▶ Problem requirements:
Find the line in the entries below that contains "Open the Poorvika contact name". Repeat it exactly, and every line after it through the line that contains "Given: Select the OC od column header".
○ ○ ○
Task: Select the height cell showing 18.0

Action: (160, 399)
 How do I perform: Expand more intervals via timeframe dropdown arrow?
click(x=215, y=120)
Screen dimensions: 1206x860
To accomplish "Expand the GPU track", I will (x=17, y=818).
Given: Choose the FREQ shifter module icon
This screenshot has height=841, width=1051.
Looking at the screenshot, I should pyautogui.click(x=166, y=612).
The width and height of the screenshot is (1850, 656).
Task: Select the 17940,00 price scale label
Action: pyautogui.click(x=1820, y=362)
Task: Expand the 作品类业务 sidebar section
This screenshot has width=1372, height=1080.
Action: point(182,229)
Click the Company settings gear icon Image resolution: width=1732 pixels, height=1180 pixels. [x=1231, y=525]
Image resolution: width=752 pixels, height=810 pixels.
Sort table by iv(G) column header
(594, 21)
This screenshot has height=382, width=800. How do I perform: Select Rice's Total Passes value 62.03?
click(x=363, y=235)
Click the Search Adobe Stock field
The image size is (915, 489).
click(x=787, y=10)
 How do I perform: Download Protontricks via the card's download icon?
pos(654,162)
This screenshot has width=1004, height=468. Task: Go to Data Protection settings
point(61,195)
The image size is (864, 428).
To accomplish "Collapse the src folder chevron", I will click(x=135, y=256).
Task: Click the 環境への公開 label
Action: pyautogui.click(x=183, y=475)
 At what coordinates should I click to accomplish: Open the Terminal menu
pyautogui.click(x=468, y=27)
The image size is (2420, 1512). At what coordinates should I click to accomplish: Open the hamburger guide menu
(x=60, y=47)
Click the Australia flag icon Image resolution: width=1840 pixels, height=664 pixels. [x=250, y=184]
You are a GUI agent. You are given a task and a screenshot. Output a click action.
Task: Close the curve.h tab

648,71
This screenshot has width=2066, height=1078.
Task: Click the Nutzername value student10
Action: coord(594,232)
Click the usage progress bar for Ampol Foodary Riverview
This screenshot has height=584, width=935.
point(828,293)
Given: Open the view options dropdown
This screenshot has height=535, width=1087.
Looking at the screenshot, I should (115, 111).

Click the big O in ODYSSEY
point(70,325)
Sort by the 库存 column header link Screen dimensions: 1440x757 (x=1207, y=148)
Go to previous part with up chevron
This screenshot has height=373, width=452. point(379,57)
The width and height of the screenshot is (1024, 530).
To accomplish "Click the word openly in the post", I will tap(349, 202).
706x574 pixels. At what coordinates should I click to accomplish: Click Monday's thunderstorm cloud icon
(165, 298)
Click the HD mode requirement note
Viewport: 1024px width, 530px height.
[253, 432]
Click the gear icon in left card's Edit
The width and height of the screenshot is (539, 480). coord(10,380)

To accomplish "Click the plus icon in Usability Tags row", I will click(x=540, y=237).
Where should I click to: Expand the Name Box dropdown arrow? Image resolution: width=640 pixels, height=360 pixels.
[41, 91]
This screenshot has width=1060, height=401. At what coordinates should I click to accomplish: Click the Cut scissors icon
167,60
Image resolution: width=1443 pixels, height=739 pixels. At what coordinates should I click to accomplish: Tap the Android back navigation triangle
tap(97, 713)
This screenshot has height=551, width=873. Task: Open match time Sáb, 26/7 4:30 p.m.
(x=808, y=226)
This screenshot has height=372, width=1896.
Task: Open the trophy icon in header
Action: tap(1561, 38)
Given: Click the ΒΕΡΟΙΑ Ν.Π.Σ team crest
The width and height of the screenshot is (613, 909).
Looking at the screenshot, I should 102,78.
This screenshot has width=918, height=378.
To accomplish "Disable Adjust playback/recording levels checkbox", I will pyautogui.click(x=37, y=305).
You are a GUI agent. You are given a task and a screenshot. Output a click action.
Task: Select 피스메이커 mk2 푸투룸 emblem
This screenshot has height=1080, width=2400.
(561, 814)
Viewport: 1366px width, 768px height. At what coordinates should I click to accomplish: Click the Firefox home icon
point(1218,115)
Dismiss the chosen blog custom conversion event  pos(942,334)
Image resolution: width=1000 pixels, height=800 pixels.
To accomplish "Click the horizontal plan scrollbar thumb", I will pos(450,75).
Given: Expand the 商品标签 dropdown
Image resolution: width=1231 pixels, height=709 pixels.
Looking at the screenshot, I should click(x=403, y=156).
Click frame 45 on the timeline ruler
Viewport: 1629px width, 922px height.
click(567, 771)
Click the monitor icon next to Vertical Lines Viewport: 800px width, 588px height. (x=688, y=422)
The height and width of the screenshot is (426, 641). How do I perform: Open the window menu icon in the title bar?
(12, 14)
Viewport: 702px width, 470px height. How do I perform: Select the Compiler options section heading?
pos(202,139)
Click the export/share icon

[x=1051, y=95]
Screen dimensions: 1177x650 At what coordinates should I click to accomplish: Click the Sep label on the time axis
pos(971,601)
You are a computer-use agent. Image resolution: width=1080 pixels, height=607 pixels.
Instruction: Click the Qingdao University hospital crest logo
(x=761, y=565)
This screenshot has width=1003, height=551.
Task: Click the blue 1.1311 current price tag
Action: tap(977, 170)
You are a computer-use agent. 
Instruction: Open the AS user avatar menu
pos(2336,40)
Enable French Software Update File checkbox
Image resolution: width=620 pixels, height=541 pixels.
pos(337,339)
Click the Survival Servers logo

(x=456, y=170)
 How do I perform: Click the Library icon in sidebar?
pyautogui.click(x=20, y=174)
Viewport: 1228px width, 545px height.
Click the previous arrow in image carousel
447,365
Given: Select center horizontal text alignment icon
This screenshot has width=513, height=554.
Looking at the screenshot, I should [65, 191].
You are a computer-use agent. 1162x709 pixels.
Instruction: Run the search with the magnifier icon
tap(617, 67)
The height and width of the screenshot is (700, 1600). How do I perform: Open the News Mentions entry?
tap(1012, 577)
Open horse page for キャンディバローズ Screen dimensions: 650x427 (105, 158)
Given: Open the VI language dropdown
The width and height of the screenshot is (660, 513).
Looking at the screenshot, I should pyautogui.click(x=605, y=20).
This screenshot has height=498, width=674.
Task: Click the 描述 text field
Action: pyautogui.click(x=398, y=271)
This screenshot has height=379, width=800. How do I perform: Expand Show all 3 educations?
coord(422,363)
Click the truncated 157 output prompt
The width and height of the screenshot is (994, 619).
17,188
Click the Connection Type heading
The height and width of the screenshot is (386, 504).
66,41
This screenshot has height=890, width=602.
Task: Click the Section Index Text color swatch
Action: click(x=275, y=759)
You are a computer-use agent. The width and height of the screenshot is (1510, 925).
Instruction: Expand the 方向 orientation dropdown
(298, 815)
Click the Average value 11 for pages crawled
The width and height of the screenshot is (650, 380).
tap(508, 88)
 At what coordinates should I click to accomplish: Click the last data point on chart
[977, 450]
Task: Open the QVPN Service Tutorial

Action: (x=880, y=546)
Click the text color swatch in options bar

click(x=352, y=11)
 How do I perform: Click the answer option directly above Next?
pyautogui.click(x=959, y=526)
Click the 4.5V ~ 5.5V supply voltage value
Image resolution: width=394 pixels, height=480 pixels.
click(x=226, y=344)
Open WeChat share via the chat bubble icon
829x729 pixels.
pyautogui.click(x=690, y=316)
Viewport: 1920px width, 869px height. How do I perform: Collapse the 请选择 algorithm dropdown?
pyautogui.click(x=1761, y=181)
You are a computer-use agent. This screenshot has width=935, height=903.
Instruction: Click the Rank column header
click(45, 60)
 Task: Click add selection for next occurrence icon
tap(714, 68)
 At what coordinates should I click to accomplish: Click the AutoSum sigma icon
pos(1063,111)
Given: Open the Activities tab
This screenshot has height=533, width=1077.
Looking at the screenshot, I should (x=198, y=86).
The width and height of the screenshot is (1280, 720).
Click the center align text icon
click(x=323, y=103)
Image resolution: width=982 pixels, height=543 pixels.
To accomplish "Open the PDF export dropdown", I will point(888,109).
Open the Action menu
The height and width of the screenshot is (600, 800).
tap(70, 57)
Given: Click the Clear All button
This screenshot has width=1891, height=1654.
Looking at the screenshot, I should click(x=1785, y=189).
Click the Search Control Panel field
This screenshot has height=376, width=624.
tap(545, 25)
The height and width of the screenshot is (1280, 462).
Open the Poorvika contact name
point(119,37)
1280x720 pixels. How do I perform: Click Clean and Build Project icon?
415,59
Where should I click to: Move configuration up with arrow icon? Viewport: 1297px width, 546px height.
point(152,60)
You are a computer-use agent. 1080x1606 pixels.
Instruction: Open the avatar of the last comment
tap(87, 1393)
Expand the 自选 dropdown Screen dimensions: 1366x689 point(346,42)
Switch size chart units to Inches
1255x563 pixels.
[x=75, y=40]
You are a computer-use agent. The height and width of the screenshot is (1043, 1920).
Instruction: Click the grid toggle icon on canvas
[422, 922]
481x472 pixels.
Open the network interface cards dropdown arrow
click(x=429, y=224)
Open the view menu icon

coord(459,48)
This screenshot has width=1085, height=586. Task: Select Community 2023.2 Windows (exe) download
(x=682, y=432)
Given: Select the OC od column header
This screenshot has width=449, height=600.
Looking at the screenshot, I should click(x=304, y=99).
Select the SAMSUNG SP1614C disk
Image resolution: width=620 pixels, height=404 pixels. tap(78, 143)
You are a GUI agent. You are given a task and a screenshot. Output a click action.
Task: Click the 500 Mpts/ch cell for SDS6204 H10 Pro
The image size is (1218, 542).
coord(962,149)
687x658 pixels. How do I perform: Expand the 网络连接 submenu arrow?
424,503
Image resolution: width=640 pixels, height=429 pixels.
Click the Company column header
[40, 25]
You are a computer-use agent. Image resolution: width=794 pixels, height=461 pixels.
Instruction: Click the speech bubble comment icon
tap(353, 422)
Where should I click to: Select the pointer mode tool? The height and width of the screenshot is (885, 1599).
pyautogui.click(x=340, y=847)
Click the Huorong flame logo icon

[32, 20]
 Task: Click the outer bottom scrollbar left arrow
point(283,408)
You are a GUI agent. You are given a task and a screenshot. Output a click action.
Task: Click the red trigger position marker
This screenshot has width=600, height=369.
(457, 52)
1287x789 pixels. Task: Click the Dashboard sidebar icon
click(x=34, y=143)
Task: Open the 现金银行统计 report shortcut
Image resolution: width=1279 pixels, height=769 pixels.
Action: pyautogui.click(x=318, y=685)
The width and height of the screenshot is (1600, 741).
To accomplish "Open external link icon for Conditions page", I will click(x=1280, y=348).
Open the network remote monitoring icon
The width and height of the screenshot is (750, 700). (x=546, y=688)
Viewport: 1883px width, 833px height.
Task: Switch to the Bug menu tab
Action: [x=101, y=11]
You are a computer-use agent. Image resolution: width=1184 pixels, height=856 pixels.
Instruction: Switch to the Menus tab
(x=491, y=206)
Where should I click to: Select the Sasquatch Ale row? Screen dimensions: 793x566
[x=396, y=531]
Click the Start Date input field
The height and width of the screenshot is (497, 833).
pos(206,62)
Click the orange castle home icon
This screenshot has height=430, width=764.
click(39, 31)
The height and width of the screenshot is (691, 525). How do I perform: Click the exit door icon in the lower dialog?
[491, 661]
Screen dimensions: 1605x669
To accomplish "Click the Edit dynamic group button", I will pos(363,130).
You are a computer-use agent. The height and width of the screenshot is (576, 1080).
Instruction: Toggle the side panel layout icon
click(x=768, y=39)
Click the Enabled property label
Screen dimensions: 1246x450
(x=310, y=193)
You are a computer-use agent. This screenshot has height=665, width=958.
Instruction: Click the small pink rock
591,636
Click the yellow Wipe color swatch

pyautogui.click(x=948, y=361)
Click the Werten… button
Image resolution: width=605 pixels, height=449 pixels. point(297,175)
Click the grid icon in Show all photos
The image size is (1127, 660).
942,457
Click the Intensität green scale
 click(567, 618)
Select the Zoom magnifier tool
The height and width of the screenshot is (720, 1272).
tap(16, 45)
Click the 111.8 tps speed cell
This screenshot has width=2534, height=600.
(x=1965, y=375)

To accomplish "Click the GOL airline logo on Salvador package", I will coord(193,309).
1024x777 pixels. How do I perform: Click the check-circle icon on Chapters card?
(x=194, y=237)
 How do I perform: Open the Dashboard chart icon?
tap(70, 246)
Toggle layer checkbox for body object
○ ○ ○
▶ Expected answer:
Open the Poorvika contact name
point(119,37)
1280x720 pixels. How do I perform: Click Clean and Build Project icon?
415,59
Where should I click to: Move configuration up with arrow icon? Viewport: 1297px width, 546px height.
point(152,60)
You are a computer-use agent. 1080x1606 pixels.
Instruction: Open the avatar of the last comment
tap(87, 1393)
Expand the 自选 dropdown Screen dimensions: 1366x689 point(346,42)
Switch size chart units to Inches
1255x563 pixels.
[x=75, y=40]
You are a computer-use agent. The height and width of the screenshot is (1043, 1920).
Instruction: Click the grid toggle icon on canvas
[422, 922]
481x472 pixels.
Open the network interface cards dropdown arrow
click(x=429, y=224)
Open the view menu icon

coord(459,48)
This screenshot has width=1085, height=586. Task: Select Community 2023.2 Windows (exe) download
(x=682, y=432)
Given: Select the OC od column header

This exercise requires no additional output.